> **Action item**
Repeat verbatim every line of the material, beginning at the line that holds "Image resolution: width=697" and ending at its last line.

Start of Block

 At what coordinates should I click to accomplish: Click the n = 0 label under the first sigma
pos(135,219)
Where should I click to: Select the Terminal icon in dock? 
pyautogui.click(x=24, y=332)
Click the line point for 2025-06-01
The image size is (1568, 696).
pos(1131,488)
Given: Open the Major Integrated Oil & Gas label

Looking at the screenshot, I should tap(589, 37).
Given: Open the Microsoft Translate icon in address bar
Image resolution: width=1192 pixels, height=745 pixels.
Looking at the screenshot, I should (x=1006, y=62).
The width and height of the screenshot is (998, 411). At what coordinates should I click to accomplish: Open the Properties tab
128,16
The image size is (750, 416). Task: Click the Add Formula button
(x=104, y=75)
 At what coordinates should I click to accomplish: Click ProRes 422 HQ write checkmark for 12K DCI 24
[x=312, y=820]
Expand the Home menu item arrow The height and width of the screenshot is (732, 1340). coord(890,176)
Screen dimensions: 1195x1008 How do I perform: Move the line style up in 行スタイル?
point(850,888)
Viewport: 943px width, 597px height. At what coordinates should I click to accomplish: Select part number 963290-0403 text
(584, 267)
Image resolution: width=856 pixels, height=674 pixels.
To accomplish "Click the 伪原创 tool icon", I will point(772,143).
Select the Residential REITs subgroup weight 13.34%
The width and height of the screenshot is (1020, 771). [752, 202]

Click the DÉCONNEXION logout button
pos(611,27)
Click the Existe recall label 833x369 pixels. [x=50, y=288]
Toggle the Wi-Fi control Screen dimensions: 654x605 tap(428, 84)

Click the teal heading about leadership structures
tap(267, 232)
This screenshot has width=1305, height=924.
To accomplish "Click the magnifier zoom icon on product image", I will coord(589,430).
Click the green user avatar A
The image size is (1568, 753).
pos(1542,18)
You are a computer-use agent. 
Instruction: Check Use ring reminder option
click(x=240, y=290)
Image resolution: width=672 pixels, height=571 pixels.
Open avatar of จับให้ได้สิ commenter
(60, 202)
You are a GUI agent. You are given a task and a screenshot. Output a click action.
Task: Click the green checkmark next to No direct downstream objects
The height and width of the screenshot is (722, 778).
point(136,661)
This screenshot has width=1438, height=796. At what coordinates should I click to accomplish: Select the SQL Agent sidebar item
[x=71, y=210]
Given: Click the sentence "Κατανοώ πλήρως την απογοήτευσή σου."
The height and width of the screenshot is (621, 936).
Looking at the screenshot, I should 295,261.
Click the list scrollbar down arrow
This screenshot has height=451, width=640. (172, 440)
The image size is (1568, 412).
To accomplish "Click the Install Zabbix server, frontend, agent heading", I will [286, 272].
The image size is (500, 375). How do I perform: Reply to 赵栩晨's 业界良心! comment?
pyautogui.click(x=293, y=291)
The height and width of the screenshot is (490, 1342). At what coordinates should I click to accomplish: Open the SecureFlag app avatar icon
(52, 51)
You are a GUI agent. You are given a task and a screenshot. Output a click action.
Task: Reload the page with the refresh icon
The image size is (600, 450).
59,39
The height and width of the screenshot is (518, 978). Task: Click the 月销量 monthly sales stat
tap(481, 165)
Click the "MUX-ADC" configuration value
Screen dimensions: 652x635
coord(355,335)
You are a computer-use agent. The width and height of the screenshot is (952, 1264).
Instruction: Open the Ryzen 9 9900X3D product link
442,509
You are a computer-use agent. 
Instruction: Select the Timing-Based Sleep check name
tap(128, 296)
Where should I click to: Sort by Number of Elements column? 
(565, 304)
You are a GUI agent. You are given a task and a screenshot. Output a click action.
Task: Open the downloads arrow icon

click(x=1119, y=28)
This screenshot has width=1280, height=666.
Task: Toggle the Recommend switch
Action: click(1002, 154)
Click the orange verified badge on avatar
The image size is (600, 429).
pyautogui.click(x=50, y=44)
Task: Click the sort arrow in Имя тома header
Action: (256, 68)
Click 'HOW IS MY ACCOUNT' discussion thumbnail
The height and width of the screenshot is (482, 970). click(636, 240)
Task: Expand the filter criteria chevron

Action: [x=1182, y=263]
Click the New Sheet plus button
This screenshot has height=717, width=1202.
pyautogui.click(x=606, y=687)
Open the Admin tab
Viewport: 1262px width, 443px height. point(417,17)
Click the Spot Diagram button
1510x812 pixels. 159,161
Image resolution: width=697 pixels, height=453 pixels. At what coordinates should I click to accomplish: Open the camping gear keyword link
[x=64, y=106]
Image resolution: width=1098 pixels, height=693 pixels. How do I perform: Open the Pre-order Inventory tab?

End of Block

> **Solution for this task**
Image resolution: width=697 pixels, height=453 pixels. At what coordinates should I click to accomplish: Open the camping gear keyword link
[x=64, y=106]
Image resolution: width=1098 pixels, height=693 pixels. How do I perform: Open the Pre-order Inventory tab?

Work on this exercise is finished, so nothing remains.